STATED GOAL 1 —
Answer these questions from the Wendell Phillips biography:
(a) Where was Phillips buried?
(b) In what year did he graduate from Harvard Law School?
(c) Who was his professor of oratory?
STATED GOAL 2 — Transcribe the passage of the Wendell Phillips biography starting at "Phillips was born" and ending at "1630 and 1650.".

|Died||February 2, 1884 (aged 72)|
Boston, Massachusetts, U.S.
|Burial place||Granary Burying Ground|
|Alma mater||Boston Latin School|
Harvard Law School
|Known for||Abolitionism, advocacy for Native Americans|
Wendell Phillips (November 29, 1811 – February 2, 1884) was an American abolitionist, advocate for Native Americans, orator, and attorney.
According to George Lewis Ruffin, a Black attorney, Phillips was seen by many Blacks as "the one white American wholly color-blind and free from race prejudice". According to another Black attorney, Archibald Grimké, as an abolitionist leader he is ahead of Wm. Lloyd Garrison and Charles Sumner. From 1850 to 1865 he was the "preëminent figure" in American abolitionism.
Phillips was born in Boston, Massachusetts, on November 29, 1811, to Sarah Walley and John Phillips, a wealthy lawyer, politician, and philanthropist, who was the first mayor of Boston. He was a descendant of Rev. George Phillips, who emigrated from England to Watertown, Massachusetts in 1630. All of his ancestors migrated to North America from England, and all of them arrived in Massachusetts between the years 1630 and 1650.
Phillips was schooled at Boston Latin School, and graduated from Harvard College in 1831. He went on to attend Harvard Law School, from which he graduated in 1833. In 1834, Phillips was admitted to the Massachusetts state bar, and in the same year, he opened a law practice in Boston. His professor of oratory was Edward T. Channing, a critic of flowery speakers such as Daniel Webster. Channing emphasized the value of plain speaking, a philosophy which Phillips took to heart.

RECORDED INFORMATION —

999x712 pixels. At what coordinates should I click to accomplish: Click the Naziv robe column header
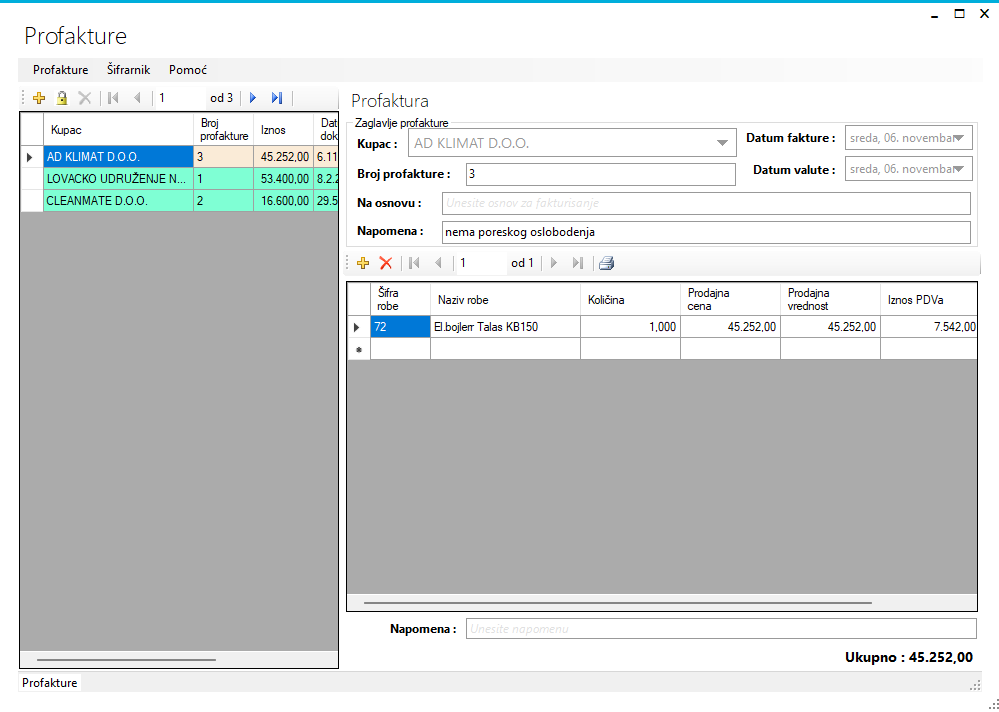(x=505, y=300)
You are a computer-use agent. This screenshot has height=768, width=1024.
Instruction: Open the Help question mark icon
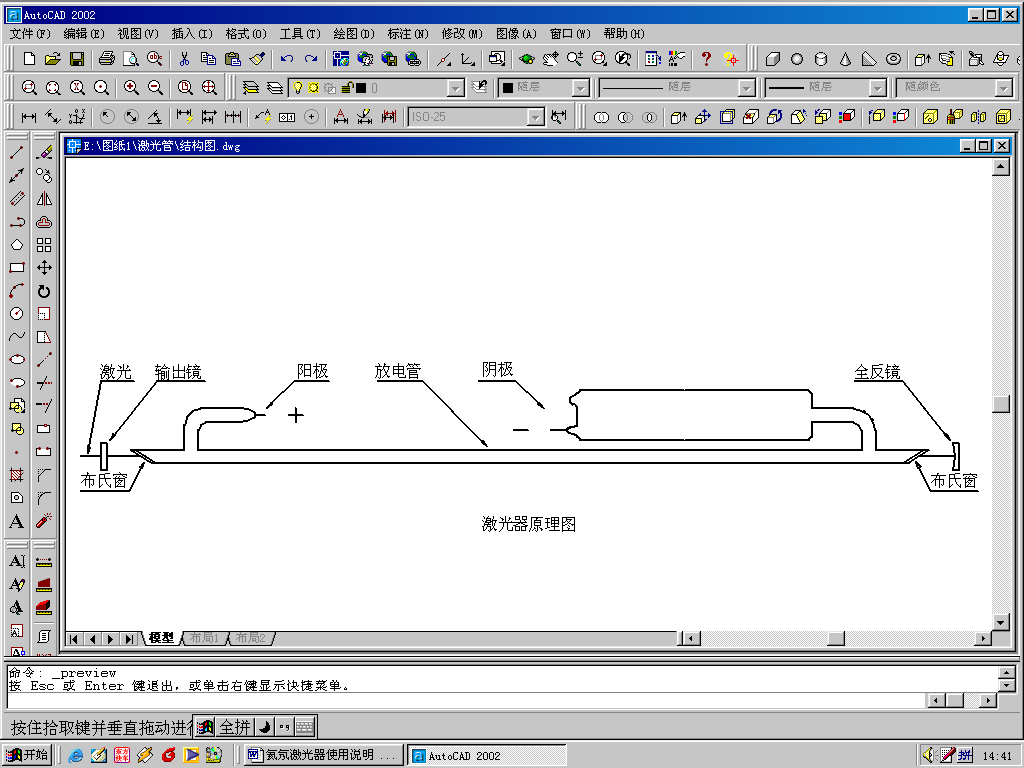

RIGHT ANSWER 1 —
(a) Granary Burying Ground
(b) 1833
(c) Edward T. Channing

RIGHT ANSWER 2 —
Phillips was born in Boston, Massachusetts, on November 29, 1811, to Sarah Walley and John Phillips, a wealthy lawyer, politician, and philanthropist, who was the first mayor of Boston. He was a descendant of Rev. George Phillips, who emigrated from England to Watertown, Massachusetts in 1630. All of his ancestors migrated to North America from England, and all of them arrived in Massachusetts between the years 1630 and 1650.